Abstract: Emerging literature suggests that after a stroke, the peri-infarct region exhibits dynamic changes in excitability. In rodent stroke models, treatments that enhance excitability in the peri-infarct cerebral cortex promote motor recovery. This increase in cortical excitability and plasticity is opposed by increases in tonic GABAergic inhibition in the peri-infarct zone beginning three days after a stroke in a mouse model. Maintenance of a favorable excitatory–inhibitory balance promoting cerebrocortical excitability could potentially improve recovery. Brevetoxin-2 (PbTx-2) is a voltage-gated sodium channel (VGSC) gating modifier that increases intracellular sodium ([Na+]i), upregulates N-methyl-D-aspartate receptor (NMDAR) channel activity and engages downstream calcium (Ca2+) signaling pathways. In immature cerebrocortical neurons, PbTx-2 promoted neuronal structural plasticity by increasing neurite outgrowth, dendritogenesis and synaptogenesis.
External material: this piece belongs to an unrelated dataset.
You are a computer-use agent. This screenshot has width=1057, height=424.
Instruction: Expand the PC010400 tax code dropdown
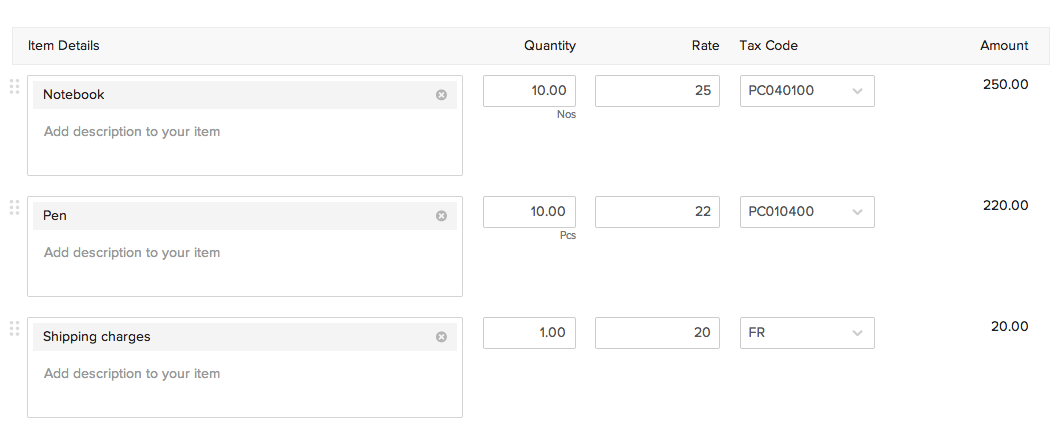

We hypothesized that PbTx-2 may promote excitability and structural remodeling in the peri-infarct region, leading to improved functional outcomes following a stroke. We tested this hypothesis using epicortical application of PbTx-2 after a photothrombotic stroke in mice. We show that PbTx-2 enhanced the dendritic arborization and synapse density of cortical layer V pyramidal neurons in the peri-infarct cortex. PbTx-2 also produced a robust improvement of motor recovery. These results suggest a novel pharmacologic approach to mimic activity-dependent recovery from stroke.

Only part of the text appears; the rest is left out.